── LISTED RECORDS ──

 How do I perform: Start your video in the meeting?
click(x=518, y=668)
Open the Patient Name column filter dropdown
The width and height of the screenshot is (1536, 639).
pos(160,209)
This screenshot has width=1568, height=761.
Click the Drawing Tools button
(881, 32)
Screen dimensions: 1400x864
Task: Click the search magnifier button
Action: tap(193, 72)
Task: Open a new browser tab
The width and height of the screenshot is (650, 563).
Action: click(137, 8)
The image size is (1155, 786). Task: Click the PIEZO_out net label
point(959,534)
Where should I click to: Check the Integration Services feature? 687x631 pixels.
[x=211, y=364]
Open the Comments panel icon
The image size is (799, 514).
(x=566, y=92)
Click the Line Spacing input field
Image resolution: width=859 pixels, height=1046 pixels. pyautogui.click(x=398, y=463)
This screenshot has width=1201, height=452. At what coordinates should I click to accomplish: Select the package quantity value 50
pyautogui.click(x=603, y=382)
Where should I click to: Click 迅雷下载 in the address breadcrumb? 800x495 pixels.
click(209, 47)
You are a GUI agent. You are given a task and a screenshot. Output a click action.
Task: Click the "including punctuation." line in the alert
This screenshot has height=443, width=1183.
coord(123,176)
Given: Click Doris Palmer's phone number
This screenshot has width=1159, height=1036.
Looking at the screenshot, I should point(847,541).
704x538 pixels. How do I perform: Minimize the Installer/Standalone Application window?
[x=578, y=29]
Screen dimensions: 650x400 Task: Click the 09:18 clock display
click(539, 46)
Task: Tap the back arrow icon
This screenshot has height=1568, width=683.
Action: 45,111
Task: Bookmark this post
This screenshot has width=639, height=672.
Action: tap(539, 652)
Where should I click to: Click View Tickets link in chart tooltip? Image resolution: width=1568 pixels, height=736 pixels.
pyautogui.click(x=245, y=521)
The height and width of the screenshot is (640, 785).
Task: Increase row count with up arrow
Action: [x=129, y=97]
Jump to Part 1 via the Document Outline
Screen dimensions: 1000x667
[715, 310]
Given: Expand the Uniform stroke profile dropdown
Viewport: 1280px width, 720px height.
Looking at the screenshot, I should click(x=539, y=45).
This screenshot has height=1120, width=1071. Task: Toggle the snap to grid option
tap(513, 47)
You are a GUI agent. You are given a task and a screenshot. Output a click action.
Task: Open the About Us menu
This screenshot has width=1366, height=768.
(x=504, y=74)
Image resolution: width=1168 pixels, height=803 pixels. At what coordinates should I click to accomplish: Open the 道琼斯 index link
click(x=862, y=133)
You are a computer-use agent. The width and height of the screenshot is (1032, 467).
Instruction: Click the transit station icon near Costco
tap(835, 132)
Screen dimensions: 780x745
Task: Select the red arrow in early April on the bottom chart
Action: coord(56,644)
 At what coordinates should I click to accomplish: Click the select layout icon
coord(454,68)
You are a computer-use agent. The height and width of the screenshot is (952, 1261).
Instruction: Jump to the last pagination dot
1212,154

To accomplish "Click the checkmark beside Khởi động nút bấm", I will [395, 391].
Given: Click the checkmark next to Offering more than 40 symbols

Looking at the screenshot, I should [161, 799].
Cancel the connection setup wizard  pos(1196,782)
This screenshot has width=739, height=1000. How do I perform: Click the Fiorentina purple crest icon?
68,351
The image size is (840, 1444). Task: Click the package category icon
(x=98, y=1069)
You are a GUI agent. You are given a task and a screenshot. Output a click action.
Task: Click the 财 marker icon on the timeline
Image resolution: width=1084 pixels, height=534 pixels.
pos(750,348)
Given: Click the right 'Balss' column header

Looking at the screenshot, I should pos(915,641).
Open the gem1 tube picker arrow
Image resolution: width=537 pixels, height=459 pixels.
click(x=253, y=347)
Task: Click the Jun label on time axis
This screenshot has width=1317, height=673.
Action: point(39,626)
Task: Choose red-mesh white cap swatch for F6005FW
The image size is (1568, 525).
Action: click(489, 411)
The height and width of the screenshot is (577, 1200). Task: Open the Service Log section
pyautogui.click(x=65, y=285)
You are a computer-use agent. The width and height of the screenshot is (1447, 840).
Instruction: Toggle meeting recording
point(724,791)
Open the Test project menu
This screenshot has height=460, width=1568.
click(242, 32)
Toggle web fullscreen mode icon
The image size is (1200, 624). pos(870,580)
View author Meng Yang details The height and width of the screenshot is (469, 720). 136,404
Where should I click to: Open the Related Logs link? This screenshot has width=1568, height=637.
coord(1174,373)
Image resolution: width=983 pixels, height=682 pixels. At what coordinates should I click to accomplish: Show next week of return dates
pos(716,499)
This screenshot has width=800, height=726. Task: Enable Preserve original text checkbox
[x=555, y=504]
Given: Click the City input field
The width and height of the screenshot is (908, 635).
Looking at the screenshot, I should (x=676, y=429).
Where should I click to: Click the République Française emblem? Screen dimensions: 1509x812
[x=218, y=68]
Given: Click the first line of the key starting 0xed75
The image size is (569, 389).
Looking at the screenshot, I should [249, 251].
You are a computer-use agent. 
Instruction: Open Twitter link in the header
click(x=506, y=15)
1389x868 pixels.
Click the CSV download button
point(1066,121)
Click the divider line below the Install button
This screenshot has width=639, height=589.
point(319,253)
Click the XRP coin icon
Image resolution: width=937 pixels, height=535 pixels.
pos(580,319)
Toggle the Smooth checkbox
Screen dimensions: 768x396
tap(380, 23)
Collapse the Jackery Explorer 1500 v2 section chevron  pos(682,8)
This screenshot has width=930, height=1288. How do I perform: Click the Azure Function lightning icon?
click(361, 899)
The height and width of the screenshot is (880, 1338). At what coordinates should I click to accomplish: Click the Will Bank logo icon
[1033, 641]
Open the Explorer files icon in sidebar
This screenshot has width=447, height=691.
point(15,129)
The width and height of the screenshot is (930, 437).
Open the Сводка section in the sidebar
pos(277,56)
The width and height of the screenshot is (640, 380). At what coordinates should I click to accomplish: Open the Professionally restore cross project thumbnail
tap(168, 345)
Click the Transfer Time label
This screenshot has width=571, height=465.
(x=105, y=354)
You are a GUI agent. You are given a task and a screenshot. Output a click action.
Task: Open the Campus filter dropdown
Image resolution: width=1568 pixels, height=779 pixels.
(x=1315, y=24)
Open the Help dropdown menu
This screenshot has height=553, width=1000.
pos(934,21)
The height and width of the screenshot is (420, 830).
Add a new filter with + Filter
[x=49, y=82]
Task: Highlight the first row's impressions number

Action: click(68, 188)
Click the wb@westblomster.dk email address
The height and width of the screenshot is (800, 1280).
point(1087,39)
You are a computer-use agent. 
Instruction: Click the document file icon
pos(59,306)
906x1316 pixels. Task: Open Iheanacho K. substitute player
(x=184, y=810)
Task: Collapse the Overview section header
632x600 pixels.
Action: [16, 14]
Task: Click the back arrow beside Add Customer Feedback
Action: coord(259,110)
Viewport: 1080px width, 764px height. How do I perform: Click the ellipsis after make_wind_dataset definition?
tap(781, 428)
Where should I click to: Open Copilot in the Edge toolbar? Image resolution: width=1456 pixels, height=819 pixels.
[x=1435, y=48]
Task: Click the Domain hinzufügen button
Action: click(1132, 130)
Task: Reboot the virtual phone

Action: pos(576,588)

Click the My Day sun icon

───

> DESCRIPTION OF THE TASK:
Give the records again, exactly as they appear.

> OUTPUT OF THE EXERCISE:
 How do I perform: Start your video in the meeting?
click(x=518, y=668)
Open the Patient Name column filter dropdown
The width and height of the screenshot is (1536, 639).
pos(160,209)
This screenshot has width=1568, height=761.
Click the Drawing Tools button
(881, 32)
Screen dimensions: 1400x864
Task: Click the search magnifier button
Action: tap(193, 72)
Task: Open a new browser tab
The width and height of the screenshot is (650, 563).
Action: click(137, 8)
The image size is (1155, 786). Task: Click the PIEZO_out net label
point(959,534)
Where should I click to: Check the Integration Services feature? 687x631 pixels.
[x=211, y=364]
Open the Comments panel icon
The image size is (799, 514).
(x=566, y=92)
Click the Line Spacing input field
Image resolution: width=859 pixels, height=1046 pixels. pyautogui.click(x=398, y=463)
This screenshot has width=1201, height=452. At what coordinates should I click to accomplish: Select the package quantity value 50
pyautogui.click(x=603, y=382)
Where should I click to: Click 迅雷下载 in the address breadcrumb? 800x495 pixels.
click(209, 47)
You are a GUI agent. You are given a task and a screenshot. Output a click action.
Task: Click the "including punctuation." line in the alert
This screenshot has height=443, width=1183.
coord(123,176)
Given: Click Doris Palmer's phone number
This screenshot has width=1159, height=1036.
Looking at the screenshot, I should point(847,541).
704x538 pixels. How do I perform: Minimize the Installer/Standalone Application window?
[x=578, y=29]
Screen dimensions: 650x400 Task: Click the 09:18 clock display
click(539, 46)
Task: Tap the back arrow icon
This screenshot has height=1568, width=683.
Action: 45,111
Task: Bookmark this post
This screenshot has width=639, height=672.
Action: tap(539, 652)
Where should I click to: Click View Tickets link in chart tooltip? Image resolution: width=1568 pixels, height=736 pixels.
pyautogui.click(x=245, y=521)
The height and width of the screenshot is (640, 785).
Task: Increase row count with up arrow
Action: [x=129, y=97]
Jump to Part 1 via the Document Outline
Screen dimensions: 1000x667
[715, 310]
Given: Expand the Uniform stroke profile dropdown
Viewport: 1280px width, 720px height.
Looking at the screenshot, I should click(x=539, y=45).
This screenshot has height=1120, width=1071. Task: Toggle the snap to grid option
tap(513, 47)
You are a GUI agent. You are given a task and a screenshot. Output a click action.
Task: Open the About Us menu
This screenshot has width=1366, height=768.
(x=504, y=74)
Image resolution: width=1168 pixels, height=803 pixels. At what coordinates should I click to accomplish: Open the 道琼斯 index link
click(x=862, y=133)
You are a computer-use agent. The width and height of the screenshot is (1032, 467).
Instruction: Click the transit station icon near Costco
tap(835, 132)
Screen dimensions: 780x745
Task: Select the red arrow in early April on the bottom chart
Action: coord(56,644)
 At what coordinates should I click to accomplish: Click the select layout icon
coord(454,68)
You are a computer-use agent. The height and width of the screenshot is (952, 1261).
Instruction: Jump to the last pagination dot
1212,154

To accomplish "Click the checkmark beside Khởi động nút bấm", I will [395, 391].
Given: Click the checkmark next to Offering more than 40 symbols

Looking at the screenshot, I should [161, 799].
Cancel the connection setup wizard  pos(1196,782)
This screenshot has width=739, height=1000. How do I perform: Click the Fiorentina purple crest icon?
68,351
The image size is (840, 1444). Task: Click the package category icon
(x=98, y=1069)
You are a GUI agent. You are given a task and a screenshot. Output a click action.
Task: Click the 财 marker icon on the timeline
Image resolution: width=1084 pixels, height=534 pixels.
pos(750,348)
Given: Click the right 'Balss' column header

Looking at the screenshot, I should pos(915,641).
Open the gem1 tube picker arrow
Image resolution: width=537 pixels, height=459 pixels.
click(x=253, y=347)
Task: Click the Jun label on time axis
This screenshot has width=1317, height=673.
Action: point(39,626)
Task: Choose red-mesh white cap swatch for F6005FW
The image size is (1568, 525).
Action: click(489, 411)
The height and width of the screenshot is (577, 1200). Task: Open the Service Log section
pyautogui.click(x=65, y=285)
You are a computer-use agent. The width and height of the screenshot is (1447, 840).
Instruction: Toggle meeting recording
point(724,791)
Open the Test project menu
This screenshot has height=460, width=1568.
click(242, 32)
Toggle web fullscreen mode icon
The image size is (1200, 624). pos(870,580)
View author Meng Yang details The height and width of the screenshot is (469, 720). 136,404
Where should I click to: Open the Related Logs link? This screenshot has width=1568, height=637.
coord(1174,373)
Image resolution: width=983 pixels, height=682 pixels. At what coordinates should I click to accomplish: Show next week of return dates
pos(716,499)
This screenshot has width=800, height=726. Task: Enable Preserve original text checkbox
[x=555, y=504]
Given: Click the City input field
The width and height of the screenshot is (908, 635).
Looking at the screenshot, I should (x=676, y=429).
Where should I click to: Click the République Française emblem? Screen dimensions: 1509x812
[x=218, y=68]
Given: Click the first line of the key starting 0xed75
The image size is (569, 389).
Looking at the screenshot, I should [249, 251].
You are a computer-use agent. 
Instruction: Open Twitter link in the header
click(x=506, y=15)
1389x868 pixels.
Click the CSV download button
point(1066,121)
Click the divider line below the Install button
This screenshot has width=639, height=589.
point(319,253)
Click the XRP coin icon
Image resolution: width=937 pixels, height=535 pixels.
pos(580,319)
Toggle the Smooth checkbox
Screen dimensions: 768x396
tap(380, 23)
Collapse the Jackery Explorer 1500 v2 section chevron  pos(682,8)
This screenshot has width=930, height=1288. How do I perform: Click the Azure Function lightning icon?
click(361, 899)
The height and width of the screenshot is (880, 1338). At what coordinates should I click to accomplish: Click the Will Bank logo icon
[1033, 641]
Open the Explorer files icon in sidebar
This screenshot has width=447, height=691.
point(15,129)
The width and height of the screenshot is (930, 437).
Open the Сводка section in the sidebar
pos(277,56)
The width and height of the screenshot is (640, 380). At what coordinates should I click to accomplish: Open the Professionally restore cross project thumbnail
tap(168, 345)
Click the Transfer Time label
This screenshot has width=571, height=465.
(x=105, y=354)
You are a GUI agent. You are given a task and a screenshot. Output a click action.
Task: Open the Campus filter dropdown
Image resolution: width=1568 pixels, height=779 pixels.
(x=1315, y=24)
Open the Help dropdown menu
This screenshot has height=553, width=1000.
pos(934,21)
The height and width of the screenshot is (420, 830).
Add a new filter with + Filter
[x=49, y=82]
Task: Highlight the first row's impressions number

Action: click(68, 188)
Click the wb@westblomster.dk email address
The height and width of the screenshot is (800, 1280).
point(1087,39)
You are a computer-use agent. 
Instruction: Click the document file icon
pos(59,306)
906x1316 pixels. Task: Open Iheanacho K. substitute player
(x=184, y=810)
Task: Collapse the Overview section header
632x600 pixels.
Action: [16, 14]
Task: Click the back arrow beside Add Customer Feedback
Action: coord(259,110)
Viewport: 1080px width, 764px height. How do I perform: Click the ellipsis after make_wind_dataset definition?
tap(781, 428)
Where should I click to: Open Copilot in the Edge toolbar? Image resolution: width=1456 pixels, height=819 pixels.
[x=1435, y=48]
Task: Click the Domain hinzufügen button
Action: click(1132, 130)
Task: Reboot the virtual phone

Action: pos(576,588)

Click the My Day sun icon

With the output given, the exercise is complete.